▸ **Required work**:
Starting with the line that mentions "Viewport: 1425px width, 801px", repeat each line verbatim until the entries end, both ends included.

(Records provided Opens)

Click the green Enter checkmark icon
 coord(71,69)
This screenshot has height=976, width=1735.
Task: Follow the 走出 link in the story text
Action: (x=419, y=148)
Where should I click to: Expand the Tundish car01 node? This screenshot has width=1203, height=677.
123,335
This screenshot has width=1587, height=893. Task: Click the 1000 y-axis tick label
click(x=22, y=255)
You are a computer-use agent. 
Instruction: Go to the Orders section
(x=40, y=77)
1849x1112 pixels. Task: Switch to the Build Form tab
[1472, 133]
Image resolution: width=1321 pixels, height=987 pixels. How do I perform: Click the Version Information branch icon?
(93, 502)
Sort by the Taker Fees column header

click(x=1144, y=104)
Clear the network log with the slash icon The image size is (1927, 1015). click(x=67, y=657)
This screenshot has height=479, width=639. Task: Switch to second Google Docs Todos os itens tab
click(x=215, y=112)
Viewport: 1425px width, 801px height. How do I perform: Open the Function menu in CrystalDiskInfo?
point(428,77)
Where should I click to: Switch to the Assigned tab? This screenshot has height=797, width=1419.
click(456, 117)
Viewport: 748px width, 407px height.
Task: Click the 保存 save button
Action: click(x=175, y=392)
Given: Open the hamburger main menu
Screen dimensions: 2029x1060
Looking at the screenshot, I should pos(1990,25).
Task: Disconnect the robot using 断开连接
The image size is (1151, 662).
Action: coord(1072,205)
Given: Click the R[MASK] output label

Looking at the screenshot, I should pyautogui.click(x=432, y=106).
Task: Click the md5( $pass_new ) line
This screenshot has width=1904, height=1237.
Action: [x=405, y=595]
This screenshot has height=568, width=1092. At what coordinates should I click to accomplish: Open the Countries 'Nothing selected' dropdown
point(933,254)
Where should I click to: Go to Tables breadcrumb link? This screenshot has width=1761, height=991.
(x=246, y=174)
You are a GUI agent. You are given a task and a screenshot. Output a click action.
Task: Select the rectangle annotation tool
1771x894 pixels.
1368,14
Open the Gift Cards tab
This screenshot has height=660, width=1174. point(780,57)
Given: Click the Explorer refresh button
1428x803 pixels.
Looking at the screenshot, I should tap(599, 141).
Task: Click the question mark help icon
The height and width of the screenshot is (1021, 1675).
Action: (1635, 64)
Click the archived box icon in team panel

(Records provided Closes)

▸ **Task output**:
Viewport: 1425px width, 801px height. How do I perform: Open the Function menu in CrystalDiskInfo?
point(428,77)
Where should I click to: Switch to the Assigned tab? This screenshot has height=797, width=1419.
click(456, 117)
Viewport: 748px width, 407px height.
Task: Click the 保存 save button
Action: click(x=175, y=392)
Given: Open the hamburger main menu
Screen dimensions: 2029x1060
Looking at the screenshot, I should pos(1990,25).
Task: Disconnect the robot using 断开连接
The image size is (1151, 662).
Action: coord(1072,205)
Given: Click the R[MASK] output label

Looking at the screenshot, I should pyautogui.click(x=432, y=106).
Task: Click the md5( $pass_new ) line
This screenshot has width=1904, height=1237.
Action: [x=405, y=595]
This screenshot has height=568, width=1092. At what coordinates should I click to accomplish: Open the Countries 'Nothing selected' dropdown
point(933,254)
Where should I click to: Go to Tables breadcrumb link? This screenshot has width=1761, height=991.
(x=246, y=174)
You are a GUI agent. You are given a task and a screenshot. Output a click action.
Task: Select the rectangle annotation tool
1771x894 pixels.
1368,14
Open the Gift Cards tab
This screenshot has height=660, width=1174. point(780,57)
Given: Click the Explorer refresh button
1428x803 pixels.
Looking at the screenshot, I should tap(599, 141).
Task: Click the question mark help icon
The height and width of the screenshot is (1021, 1675).
Action: (1635, 64)
Click the archived box icon in team panel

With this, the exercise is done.